Even if your dog has short hair, you will still need to buy a grooming brush and some dog shampoo and have regular grooming sessions. The earlier in your dogs life you start this the better, so they get used to it and realise there is nothing to fear. Some breeds like maltese or poodles will need to visit a professional groomer on a regular basis. Here’s some benefits of regular grooming:
As well as the above, make sure you have a monthly flea and control regime such as Revolution or Frontline, and wait until 24 hours after bathing to apply the treatment.
Training is important for a dog’s well-being. Find a dog training class.
It is recommended for all dogs to be vaccinated against Canine Infectious Hepatitis, Parvovirus and Canine Distemper. These viruses are potentially fatal, so should be taken very seriously. Dogs and puppies adopted from The Lost Dogs’ Home all come vaccinated against these viruses. Ask your vet if any other vaccinations are recommended for your dog.
It is possible for puppy roundworms to infect humans, so make sure your worm your puppy regularly in its first year of life. Another way to stop infection is to be careful with personal hygiene after playing with your puppy. Other worms can infect your dog, like tapeworms, whipworms and hookworms, so make sure you are up to speed with your vet about when to worm your dog. Heartworm is a more serious concern as it can cause complications and lead to fatalities. Talk to your vet about protecting your dog from heartworm.
Fleas are a common dog parasite, and cause severe itching and skin inflammation. If one of your animals has fleas, you will need to treat all other animals in the house as well as the infected animal – don’t worry, humans can’t be infected with fleas. It’s better to prevent than to cure, so try a regular flea treatment. Ask your vet for the best flea treatment for your dog.
Dogs need daily exercise! What you may not know is that dogs get bored with the same old walk every day. Try varying your route, or mixing it up with a regular off-leash run in a secure area or a swim at a dog friendly beach. Only let your dog off lead in and enclosed area or if you are confident that you can recall them. Be a responsible pet owner and never walk your dog off lead on a street or road.
As well as play time and exercise, dogs love nothing more than to just spend time with its pack – you and your family. Four hours contact a day is the bare minimum, which can include walking to the shops for milk, picking the kids up from school, or just letting it hang around while you do the housework. If you include your dog in your daily life, it will be happier, healthier, and as a result, easier to look after.

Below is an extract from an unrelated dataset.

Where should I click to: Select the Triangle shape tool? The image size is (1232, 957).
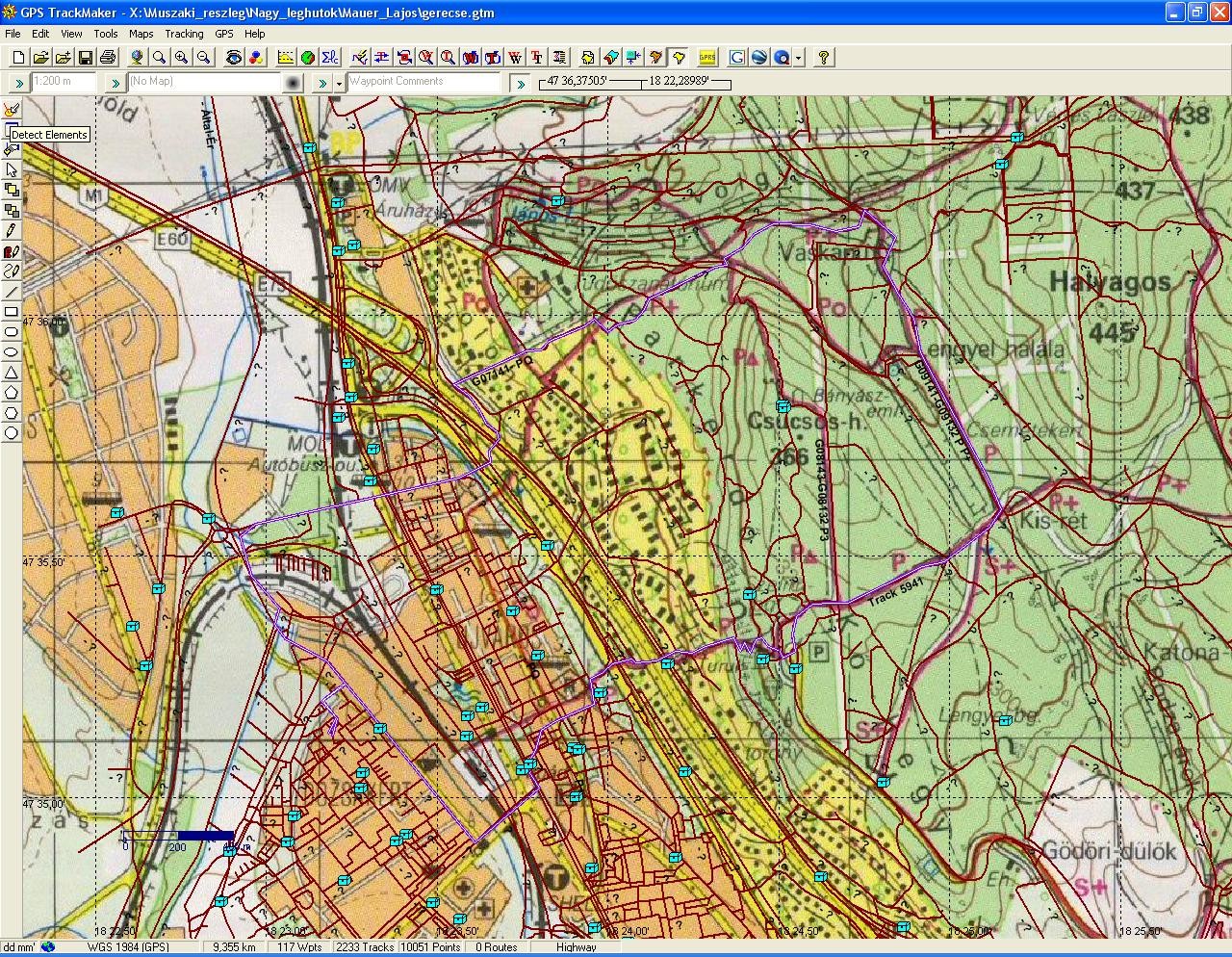click(12, 373)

Your dog should be alert, responsive to calls, have good stamina (less so with older dogs) and be enthusiastic for meal times.

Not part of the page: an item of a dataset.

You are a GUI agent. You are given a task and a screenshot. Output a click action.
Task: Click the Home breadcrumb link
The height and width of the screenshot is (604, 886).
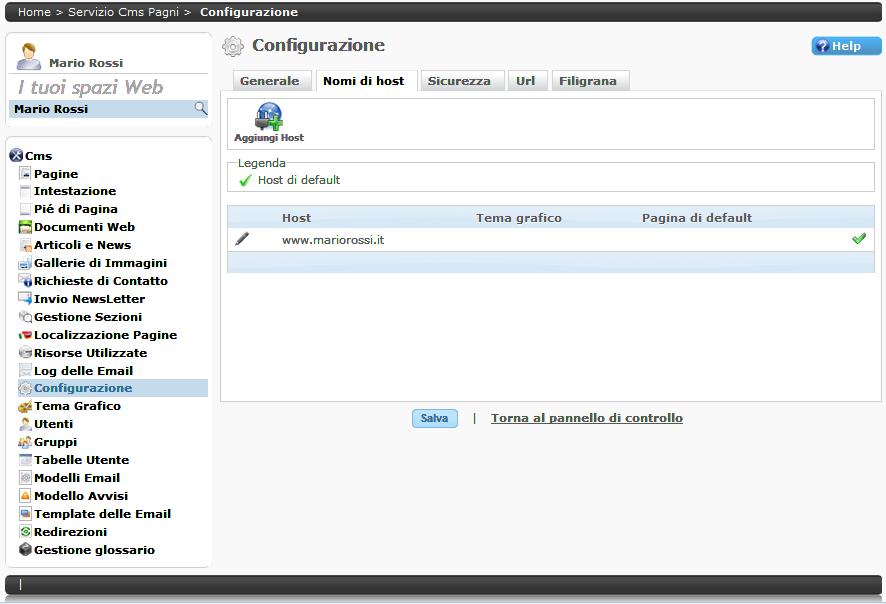pyautogui.click(x=34, y=12)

Your dog should have a clean, glossy coat free of parasites and dirt. Eyes should be clear with no discharge or inflammation. Ears should have no discharge or irritation. Nose should be cold and damp when outdoors, dry and warm when indoors, with no permanent discharge.
Giving your dog a regular pet and groom can help you check its general health. Does your dog feel thinner or fatter than usual? Is he responding well to your affection? Does he have any lumps or bumps? Tell your vet if you notice any major changes.